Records
━━━━━━━━━━
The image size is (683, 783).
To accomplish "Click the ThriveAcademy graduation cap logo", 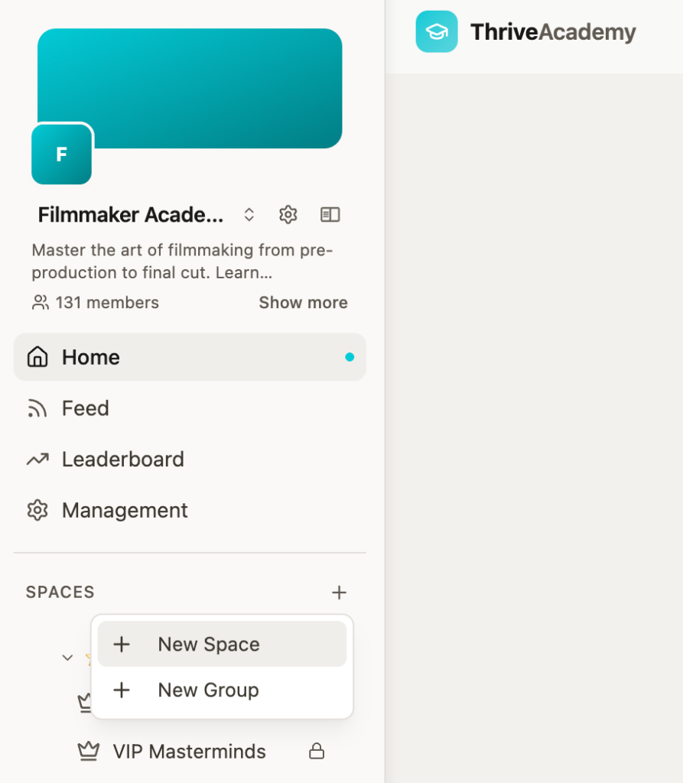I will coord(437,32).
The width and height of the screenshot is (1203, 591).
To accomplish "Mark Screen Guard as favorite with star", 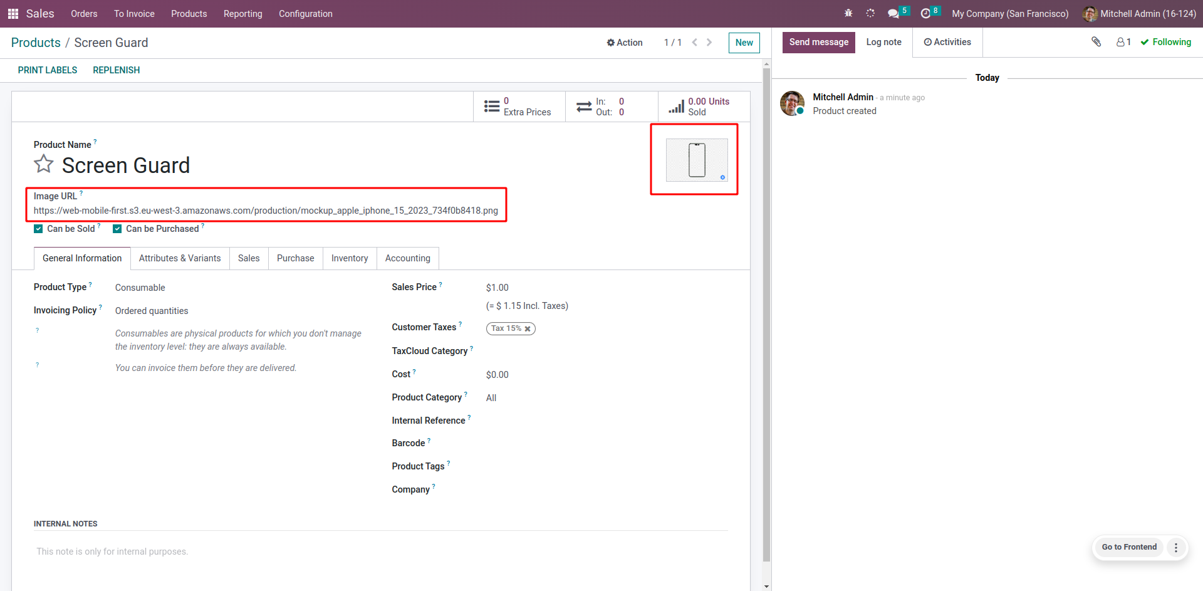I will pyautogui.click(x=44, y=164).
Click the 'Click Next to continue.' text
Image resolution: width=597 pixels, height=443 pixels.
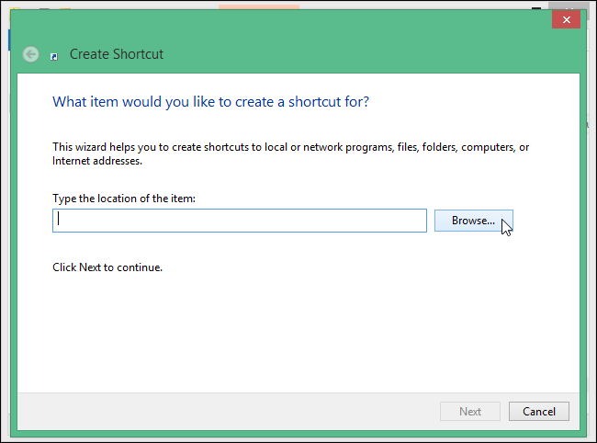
━━━━━━━━━━
WHAT THE EXERCISE ASKS: Extract each line of the records that contains the word "width".

WORKED ANSWER:
The width and height of the screenshot is (1203, 591).
Image resolution: width=597 pixels, height=443 pixels.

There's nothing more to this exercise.